Start of Given records

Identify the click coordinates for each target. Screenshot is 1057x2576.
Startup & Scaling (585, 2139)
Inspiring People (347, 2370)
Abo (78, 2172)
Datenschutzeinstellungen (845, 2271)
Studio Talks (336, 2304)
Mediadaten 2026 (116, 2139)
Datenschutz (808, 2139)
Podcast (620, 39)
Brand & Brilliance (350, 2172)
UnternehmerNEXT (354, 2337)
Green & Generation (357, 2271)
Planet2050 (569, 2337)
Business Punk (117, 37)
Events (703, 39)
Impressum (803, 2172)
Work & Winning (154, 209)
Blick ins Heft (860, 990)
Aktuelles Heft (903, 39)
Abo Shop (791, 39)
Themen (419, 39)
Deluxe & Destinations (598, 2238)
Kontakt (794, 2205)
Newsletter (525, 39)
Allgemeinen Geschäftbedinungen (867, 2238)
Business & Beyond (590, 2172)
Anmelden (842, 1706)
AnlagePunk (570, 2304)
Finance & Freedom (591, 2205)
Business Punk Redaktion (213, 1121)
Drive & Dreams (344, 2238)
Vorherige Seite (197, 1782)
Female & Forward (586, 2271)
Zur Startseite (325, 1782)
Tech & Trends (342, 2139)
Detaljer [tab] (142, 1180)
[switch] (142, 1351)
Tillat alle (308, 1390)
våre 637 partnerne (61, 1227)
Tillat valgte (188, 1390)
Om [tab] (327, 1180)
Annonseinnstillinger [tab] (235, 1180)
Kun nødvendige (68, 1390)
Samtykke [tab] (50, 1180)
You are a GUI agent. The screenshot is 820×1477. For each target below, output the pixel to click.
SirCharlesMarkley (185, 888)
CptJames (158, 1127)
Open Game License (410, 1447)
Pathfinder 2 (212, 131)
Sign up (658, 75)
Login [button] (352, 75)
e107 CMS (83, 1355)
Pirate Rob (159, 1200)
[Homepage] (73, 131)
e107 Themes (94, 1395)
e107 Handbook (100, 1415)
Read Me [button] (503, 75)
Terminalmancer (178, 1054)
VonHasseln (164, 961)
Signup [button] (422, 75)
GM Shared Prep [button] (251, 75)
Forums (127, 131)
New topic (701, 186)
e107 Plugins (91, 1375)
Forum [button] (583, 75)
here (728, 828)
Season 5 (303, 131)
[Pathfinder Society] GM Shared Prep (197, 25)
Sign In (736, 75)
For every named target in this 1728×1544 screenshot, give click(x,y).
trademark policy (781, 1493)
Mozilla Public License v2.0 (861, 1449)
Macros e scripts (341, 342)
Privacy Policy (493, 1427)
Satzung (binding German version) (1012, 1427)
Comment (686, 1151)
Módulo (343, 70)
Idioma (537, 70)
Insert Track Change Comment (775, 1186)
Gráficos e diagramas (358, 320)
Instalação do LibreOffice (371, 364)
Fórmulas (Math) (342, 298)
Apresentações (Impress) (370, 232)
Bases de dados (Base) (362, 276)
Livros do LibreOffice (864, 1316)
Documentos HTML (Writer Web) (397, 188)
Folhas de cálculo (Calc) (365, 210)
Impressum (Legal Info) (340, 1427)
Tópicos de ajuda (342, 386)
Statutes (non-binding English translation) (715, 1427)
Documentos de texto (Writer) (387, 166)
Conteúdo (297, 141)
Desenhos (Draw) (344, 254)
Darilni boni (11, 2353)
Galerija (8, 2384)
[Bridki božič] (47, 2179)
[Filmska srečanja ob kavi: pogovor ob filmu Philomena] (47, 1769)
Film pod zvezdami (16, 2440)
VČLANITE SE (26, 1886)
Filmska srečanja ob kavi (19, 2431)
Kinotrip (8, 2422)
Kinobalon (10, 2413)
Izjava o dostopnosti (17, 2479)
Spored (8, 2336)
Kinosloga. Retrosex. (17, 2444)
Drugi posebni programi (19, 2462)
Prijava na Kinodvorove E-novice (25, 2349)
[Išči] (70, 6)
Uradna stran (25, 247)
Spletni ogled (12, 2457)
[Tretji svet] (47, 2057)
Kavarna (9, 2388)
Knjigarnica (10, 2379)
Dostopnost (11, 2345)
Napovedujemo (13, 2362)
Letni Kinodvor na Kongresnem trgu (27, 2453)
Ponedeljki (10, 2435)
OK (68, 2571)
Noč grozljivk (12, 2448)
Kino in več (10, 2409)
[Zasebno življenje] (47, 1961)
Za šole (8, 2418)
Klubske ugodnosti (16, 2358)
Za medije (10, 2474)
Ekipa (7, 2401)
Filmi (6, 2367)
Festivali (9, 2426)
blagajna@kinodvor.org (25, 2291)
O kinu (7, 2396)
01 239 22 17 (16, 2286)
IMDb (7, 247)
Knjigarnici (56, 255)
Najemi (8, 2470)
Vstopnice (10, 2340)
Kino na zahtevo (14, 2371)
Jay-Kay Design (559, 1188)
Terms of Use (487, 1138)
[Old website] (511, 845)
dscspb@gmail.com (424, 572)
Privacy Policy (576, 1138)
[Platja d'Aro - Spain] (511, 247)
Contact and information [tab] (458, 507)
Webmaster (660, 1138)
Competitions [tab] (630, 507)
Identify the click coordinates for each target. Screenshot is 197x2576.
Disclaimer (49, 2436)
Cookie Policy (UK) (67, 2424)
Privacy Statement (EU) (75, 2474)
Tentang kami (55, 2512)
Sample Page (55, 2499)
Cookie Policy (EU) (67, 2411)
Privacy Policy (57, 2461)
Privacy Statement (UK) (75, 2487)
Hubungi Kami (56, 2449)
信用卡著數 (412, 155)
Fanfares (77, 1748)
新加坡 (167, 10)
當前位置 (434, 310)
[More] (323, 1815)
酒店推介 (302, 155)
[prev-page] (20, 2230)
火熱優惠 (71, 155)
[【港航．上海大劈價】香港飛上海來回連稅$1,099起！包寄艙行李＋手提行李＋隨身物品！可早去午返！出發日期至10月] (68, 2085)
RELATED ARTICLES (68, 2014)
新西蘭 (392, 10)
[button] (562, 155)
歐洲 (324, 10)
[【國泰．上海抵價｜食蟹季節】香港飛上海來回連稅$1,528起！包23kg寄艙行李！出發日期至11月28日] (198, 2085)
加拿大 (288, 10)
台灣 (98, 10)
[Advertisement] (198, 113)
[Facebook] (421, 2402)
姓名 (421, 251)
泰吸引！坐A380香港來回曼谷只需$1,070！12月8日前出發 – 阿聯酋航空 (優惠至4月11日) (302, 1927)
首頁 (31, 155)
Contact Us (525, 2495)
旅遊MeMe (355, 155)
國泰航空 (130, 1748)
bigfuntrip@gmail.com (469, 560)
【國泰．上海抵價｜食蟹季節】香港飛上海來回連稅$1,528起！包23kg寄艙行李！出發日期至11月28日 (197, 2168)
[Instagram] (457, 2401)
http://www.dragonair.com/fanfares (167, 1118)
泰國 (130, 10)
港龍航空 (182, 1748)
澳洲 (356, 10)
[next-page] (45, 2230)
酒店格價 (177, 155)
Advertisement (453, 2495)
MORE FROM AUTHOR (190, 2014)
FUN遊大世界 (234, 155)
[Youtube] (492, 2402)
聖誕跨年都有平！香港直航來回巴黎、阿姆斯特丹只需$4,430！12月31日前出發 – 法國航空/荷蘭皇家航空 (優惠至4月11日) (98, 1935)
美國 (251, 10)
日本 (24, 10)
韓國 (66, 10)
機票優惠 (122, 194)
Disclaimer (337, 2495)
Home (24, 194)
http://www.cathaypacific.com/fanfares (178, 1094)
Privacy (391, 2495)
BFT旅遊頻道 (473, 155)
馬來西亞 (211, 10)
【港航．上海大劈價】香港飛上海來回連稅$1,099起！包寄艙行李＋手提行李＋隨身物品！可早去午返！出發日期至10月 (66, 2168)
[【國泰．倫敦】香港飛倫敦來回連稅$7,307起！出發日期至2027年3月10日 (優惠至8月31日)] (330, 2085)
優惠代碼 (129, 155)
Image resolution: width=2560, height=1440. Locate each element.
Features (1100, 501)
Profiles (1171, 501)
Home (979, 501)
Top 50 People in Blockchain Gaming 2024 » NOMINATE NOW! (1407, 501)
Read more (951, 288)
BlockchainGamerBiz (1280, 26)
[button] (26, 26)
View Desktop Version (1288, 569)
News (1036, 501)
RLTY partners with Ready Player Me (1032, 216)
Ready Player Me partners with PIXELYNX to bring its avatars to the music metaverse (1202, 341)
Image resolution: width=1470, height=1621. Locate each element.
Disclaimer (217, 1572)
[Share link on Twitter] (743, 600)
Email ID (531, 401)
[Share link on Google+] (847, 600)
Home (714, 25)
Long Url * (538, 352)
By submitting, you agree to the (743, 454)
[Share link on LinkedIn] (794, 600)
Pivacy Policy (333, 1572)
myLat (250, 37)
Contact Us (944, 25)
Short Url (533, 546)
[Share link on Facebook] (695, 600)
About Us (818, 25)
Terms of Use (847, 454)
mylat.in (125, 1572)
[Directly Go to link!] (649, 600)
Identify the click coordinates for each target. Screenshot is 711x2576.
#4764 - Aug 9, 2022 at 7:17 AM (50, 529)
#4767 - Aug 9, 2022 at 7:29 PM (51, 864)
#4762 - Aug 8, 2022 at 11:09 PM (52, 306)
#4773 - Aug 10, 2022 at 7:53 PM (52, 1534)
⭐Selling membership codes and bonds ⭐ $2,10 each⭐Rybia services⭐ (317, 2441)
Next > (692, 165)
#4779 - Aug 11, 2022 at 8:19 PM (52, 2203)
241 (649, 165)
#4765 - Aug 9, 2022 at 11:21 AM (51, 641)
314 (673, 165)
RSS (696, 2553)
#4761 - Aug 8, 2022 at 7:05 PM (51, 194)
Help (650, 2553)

End of Given records

▸ **Try it**
Could you restate word for word the lines above from the one containing "FUN遊大世界 (234, 155)" through the one containing "#4779 - Aug 11, 2022 at 8:19 PM (52, 2203)", both included, and nothing else?

▸ **Solved exercise**
FUN遊大世界 (234, 155)
[Youtube] (492, 2402)
聖誕跨年都有平！香港直航來回巴黎、阿姆斯特丹只需$4,430！12月31日前出發 – 法國航空/荷蘭皇家航空 (優惠至4月11日) (98, 1935)
美國 (251, 10)
日本 (24, 10)
韓國 (66, 10)
機票優惠 (122, 194)
Disclaimer (337, 2495)
Home (24, 194)
http://www.cathaypacific.com/fanfares (178, 1094)
Privacy (391, 2495)
BFT旅遊頻道 (473, 155)
馬來西亞 (211, 10)
【港航．上海大劈價】香港飛上海來回連稅$1,099起！包寄艙行李＋手提行李＋隨身物品！可早去午返！出發日期至10月 (66, 2168)
[【國泰．倫敦】香港飛倫敦來回連稅$7,307起！出發日期至2027年3月10日 (優惠至8月31日)] (330, 2085)
優惠代碼 (129, 155)
Image resolution: width=2560, height=1440. Locate each element.
Features (1100, 501)
Profiles (1171, 501)
Home (979, 501)
Top 50 People in Blockchain Gaming 2024 » NOMINATE NOW! (1407, 501)
Read more (951, 288)
BlockchainGamerBiz (1280, 26)
[button] (26, 26)
View Desktop Version (1288, 569)
News (1036, 501)
RLTY partners with Ready Player Me (1032, 216)
Ready Player Me partners with PIXELYNX to bring its avatars to the music metaverse (1202, 341)
Image resolution: width=1470, height=1621. Locate each element.
Disclaimer (217, 1572)
[Share link on Twitter] (743, 600)
Email ID (531, 401)
[Share link on Google+] (847, 600)
Home (714, 25)
Long Url * (538, 352)
By submitting, you agree to the (743, 454)
[Share link on LinkedIn] (794, 600)
Pivacy Policy (333, 1572)
myLat (250, 37)
Contact Us (944, 25)
Short Url (533, 546)
[Share link on Facebook] (695, 600)
About Us (818, 25)
Terms of Use (847, 454)
mylat.in (125, 1572)
[Directly Go to link!] (649, 600)
Identify the click coordinates for each target. Screenshot is 711x2576.
#4764 - Aug 9, 2022 at 7:17 AM (50, 529)
#4767 - Aug 9, 2022 at 7:29 PM (51, 864)
#4762 - Aug 8, 2022 at 11:09 PM (52, 306)
#4773 - Aug 10, 2022 at 7:53 PM (52, 1534)
⭐Selling membership codes and bonds ⭐ $2,10 each⭐Rybia services⭐ (317, 2441)
Next > (692, 165)
#4779 - Aug 11, 2022 at 8:19 PM (52, 2203)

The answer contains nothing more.